5. Sustain a successful social venture

Our successful social venture aims to be mission driven, highly competent and well regarded, financially solvent with a steady pipeline of work, and effectively structured to deliver quality products and services.

Why? Keeping our business fundamentals strong allows us to retain and attract excellent staff and deliver on our mission.

 

6. Empower a motivated, creative, productive team

We are a tight knit staff that is geographically dispersed but aligned on values and vision, and we are committed to a flexible work/life balance.

Why?

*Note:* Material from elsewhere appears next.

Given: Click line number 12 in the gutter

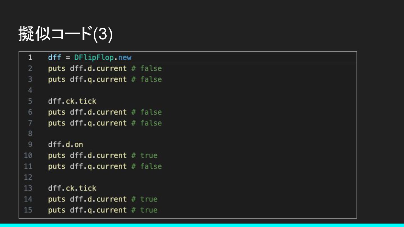Looking at the screenshot, I should click(x=28, y=177).
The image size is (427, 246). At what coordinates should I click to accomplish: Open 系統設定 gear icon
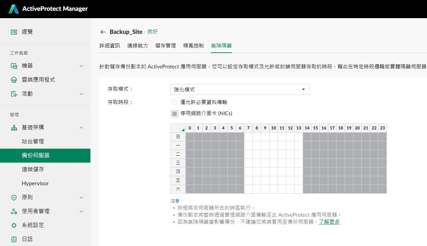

Connectivity of staff is key to good research and quality for clients, as well as being important to keeping our own energy, commitment, and enjoyment strong. 

 

Berkeley Air and the Global Goals

Berkeley Air’s activities are closely linked to the Global Goals for Sustainable Development, adopted by the UN as a framework for development activities worldwide through 2030. Clearly successful household energy initiatives in low- and middle-income countries can make valuable contributions to Goal 7: Affordable and Clean Energy.  Yet their potential actually stretches far beyond just goal 7, where cleaner and more efficient cooking, heating, and lighting options can spur progress in many other areas of global development.  

The following graphics shows other Global Goals that can be enhanced by well adopted and sustained household energy initiatives and the approximate relative size of those impacts based on current evidence. Berkeley Air can provide guidance on how to measure the effects of household energy programs and projects on any or all of these outcome areas.

1. No Poverty: Clean cooking is part of basic services necessary to lead a healthy and productive life and saves house-holds time and money.

2. Zero Hunger: Efficient cookstoves reduce the amount of fuel needed to cook, thus reducing the burden on families who would otherwise have to collect it, buy it, or trade their food for it.

3. Good Health and Well-being: Reducing smoke emissions from cooking decreases the burden of disease associated with household air pollution and improves well-being, especially for women and children.

4. Quality Education: Children, particularly girls, are often kept out of school so that they can contribute to household tasks, like cooking and collecting fuel.

5. Gender Equality: Unpaid work, including collecting fuel and cooking, remain a major cause of gender inequality.

7: Affordable and Clean Energy: Clean cooking is essential to addressing energy poverty and ensuring sustainable energy security for billions of people.

8. Decent Work and Economic Growth: Energy access enables enhanced productivity and inclusive economic growth. The clean cooking sector offers many job opportunities.

11. Sustainable Cities and Communities: Clean cooking addresses household and ambient air pollution, resource efficiency, and climate vulnerability.

13: Climate Action: Up to 25% of black carbon emissions come from burning solid fuels for household energy needs. Clean cooking solutions address the most basic needs of the poor, while also delivering climate benefits.

15: Life On Land: Up to 34% of woodfuel harvested is unsustainable, contributing to forest degradation, deforestation, and climate change.